[[ DOCUMENT PASSAGE open ]]
Craig: You had a major physical set back this year.  How did you bounce back so quickly from being so sick to World Champion in a few short months? 


Kyle: Last year I was able to put up good results and I really wanted to get a great base of training going into this year.  I was doing seven hour training days the first week of December and people were telling me I was nuts, ‘what the hell are you training this hard for when your first half ironman is not for over two months?’.  The thing is that you never hear of anyone doing something great by being normal or by doing what everyone else does.   I was going to take my racing to another level and that meant taking my training to another level.   I really did not care what anyone else thought.   My goals and ambitions are higher than the next person; therefore I am going to do twice the work as them.   We must have dreams to make us strive for greatness… ‘Nothing can happen if not first a dream.’ 


After my 6 day hospital stay from lung surgery I spent two weeks recovering.   I ended up with eight weeks until World Championships 70.3.  I spent that first 3 weeks absolutely murdering myself with strength training.  I maxed my body out every day because that is what needed to be done to compete at a high level.  Regularly waking up before 4 AM, running hill repeats in the pitch dark or on my bike trainer pounding away.   I moved into speed four weeks before Worlds getting more quality or quantity and that paid off big time.  If I did not have those monster months of training in December and January my body would not have been able to handle the load I put in the two months before Worlds.    


Craig: How did the IM 70.3 Worlds go down for you in Mont Tremblant? 


Kyle: I came out of the water in 27 minutes which I was happy with considering how physical the first 7 or 8 minutes were from a run in start.  The body felt good and headed out on the bike (what ended up being in 39th place).
[[ DOCUMENT PASSAGE closed ]]
[[ DATASET RECORDS open ]]
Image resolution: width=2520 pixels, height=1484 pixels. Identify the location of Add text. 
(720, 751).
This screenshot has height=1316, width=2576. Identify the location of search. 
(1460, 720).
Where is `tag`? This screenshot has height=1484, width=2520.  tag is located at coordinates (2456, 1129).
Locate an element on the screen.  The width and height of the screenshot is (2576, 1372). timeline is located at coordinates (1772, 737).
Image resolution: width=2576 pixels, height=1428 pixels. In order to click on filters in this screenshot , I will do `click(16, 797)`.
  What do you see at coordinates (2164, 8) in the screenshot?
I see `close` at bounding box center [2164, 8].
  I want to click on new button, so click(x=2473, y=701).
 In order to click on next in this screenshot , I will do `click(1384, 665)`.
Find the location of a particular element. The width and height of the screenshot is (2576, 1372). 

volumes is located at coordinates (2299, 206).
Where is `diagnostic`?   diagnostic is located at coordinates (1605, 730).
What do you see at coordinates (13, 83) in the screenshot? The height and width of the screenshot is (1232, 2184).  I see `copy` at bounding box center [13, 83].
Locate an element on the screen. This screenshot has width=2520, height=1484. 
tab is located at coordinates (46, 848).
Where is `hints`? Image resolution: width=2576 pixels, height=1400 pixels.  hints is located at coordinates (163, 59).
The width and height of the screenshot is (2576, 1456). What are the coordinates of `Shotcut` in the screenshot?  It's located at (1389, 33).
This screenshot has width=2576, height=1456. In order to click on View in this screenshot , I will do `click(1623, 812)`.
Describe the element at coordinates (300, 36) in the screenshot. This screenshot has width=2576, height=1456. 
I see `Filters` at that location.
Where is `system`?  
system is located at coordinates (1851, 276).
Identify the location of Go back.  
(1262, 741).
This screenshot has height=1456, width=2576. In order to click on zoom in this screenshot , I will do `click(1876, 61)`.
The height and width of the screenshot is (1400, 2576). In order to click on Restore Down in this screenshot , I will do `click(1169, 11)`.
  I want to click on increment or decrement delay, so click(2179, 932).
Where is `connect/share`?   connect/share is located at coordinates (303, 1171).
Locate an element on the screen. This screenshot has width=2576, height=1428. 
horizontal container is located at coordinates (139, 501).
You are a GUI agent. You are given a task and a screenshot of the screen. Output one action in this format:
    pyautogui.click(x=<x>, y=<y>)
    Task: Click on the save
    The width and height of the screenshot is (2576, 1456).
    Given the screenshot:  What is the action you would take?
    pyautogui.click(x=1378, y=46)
[[ DATASET RECORDS closed ]]
WORK ORDER: Could you extend the triathlon interview past its last sentence? These records were taken from a different source.

RESPONSE TO THE EXERCISE:
I got on the bike and started passing guys with ease, groups of 5-10 guys like it was nothing.   I moved into the top five by the half way mark and knew I was having a special day.  By the end of the bike I came into T2 tied for second and felt great.   I ran down the leader at mile five and never looked back.  It was one of those days where the mind never breaks, the body feels no pain, the day every triathlete hopes they have when they race.  Randi was there at the finish line and hugged her so hard with tears running down my face.   I would not have accomplished what I just did without her.     


Craig: What are your favorite benefits of membership in the TCSD?


Kyle: The largest benefit from being involved with TCSD is all of the friendships you make just by involving yourself in a couple races a year.   The club has so many great opportunities that can make everyone feel welcome and a part of.   Triathlons really are about the relationships that we create and build upon.  

Craig: Who are your sponsors?


Kyle: Scott Bikes, ENVE composites, Oakley sunglasses, XTERRA wetsuits, PowerBar, Betty Design, On Running, Powertap, CycleOps, Tommie Copper.


Craig: What are your future triathlon goals?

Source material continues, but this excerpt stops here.